Creo que la poesía boliviana
es el secreto mejor guardado de nuestro idioma. Y detrás de Jaime Sanz y Oscar
Cerruto, Blanca Wiethüchter y Eduardo Mitre, detrás de todos ellos está la
poesía de Gabriel Chávez Casazola. No porque haya continuidad en los temas y en
los estilos. Es la amplitud de la mirada lo que nos interesa. Su misteriosa
capacidad para moverse entre los reinos. Nos dice nuevamente Gabriel Chávez
Casazola: “He nacido en los cofines de un imperio inasible/rodeado por líneas
imaginarias y huidizas. / Desde niño quise conocer el corazón de la comarca,
/acudir a su norte que era también su centro…”
Si tuviera que escoger una
palabra que encerrara esta poesía en una sola imagen, así sepamos que es imposible
resumir a una obra en una imagen, y más la de un poeta como Gabriel Chávez
Casazola que trabaja por acumulación de imágenes, quizás me inclinaría por la ambivalencia. Su contraste de luces y de
sombras. Su cruce de emoción e inteligencia. Esto se vive especialmente en sus
tres últimos libros, El agua iluminada (2010),
La mañana se llenará de jardineros (2013),
Multiplicación del sol (2017). A
veces el recorrido, como lo dijera Hugo Mujica, nos recuerda “que estamos
hechos de crisis y de nacimiento, como un corazón”. Y un día le dice Chávez
Casazola a su hija que “la mañana se llenará de jardineros”, y otro día nos
dice renegando de todo lo anterior: “es mentira/todo hombre es una /isla/ sueña
el cielo y /lleva el mar/ que le rodea /dentro suyo”. Y se muestra oscuro y
hundido, y protesta contra el lenguaje. Hasta piensa en otra cosa, la luz del
erotismo o el humor de la amistad, comprendiendo el equilibrio. “Lo que nos
llena es lo que nos vacía/lo que nos pone en movimiento es lo que
contemplamos”, nos dice en “Sueño”, uno de sus últimos poemas.
Decía Juan Gelman en una de
sus poéticas: “habría un par de cosas que decir/que nadie la lee mucho/que esos
nadie son pocos/que todo el mundo está con el asunto de la crisis mundial/ y
con el asunto de comer cada día…Lo lindo está en que uno puede cantar pio-pio/
en las más raras circunstancias.” Y yo no sé si hoy lea menos o más poesía que
antes. Si esos poco sean nadie. Pero sí sé que hay poetas, Gabriel Chávez
Casazola entre ellos, capaces de encontrar la poesía donde menos lo esperamos.
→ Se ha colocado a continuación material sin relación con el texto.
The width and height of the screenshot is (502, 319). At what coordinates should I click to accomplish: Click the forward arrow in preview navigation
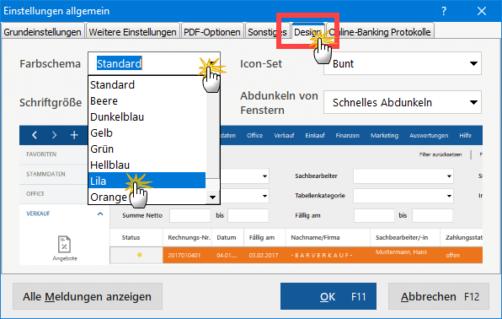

Alguna vez escuché a Gabriel
Chávez que, en su bodega de recuerdos, al lado de esas piedras de cuarzo y de
los libros firmados, guardaba un cigarrillo que arrojó Juan Gelman a la calle,
poco antes de morir. Es sólo un trozo de alquitrán y de papel, pero digamos que
allí respiró una persona. Y detrás de estas personas otras muchas personas,
especialmente si hablamos de un poeta como Juan Gelman, que hizo de nuestro
idioma un lugar más libre. Mientras existan poetas como Chávez Casazola,
pensamos, alguien podrá imaginar en los escombros las rutas del humo, poblando
el mundo de fantasmas. Y nos dirá que esos fantasmas viajan más rápido o más
lento según la edad en la que mueren, los muertos jóvenes “muy lentamente”,
“los que han muerto viejos llevan los pies livianos”. Y un cigarrillo arrojado
a la calle será mucho más que un cigarrillo arrojado a la calle.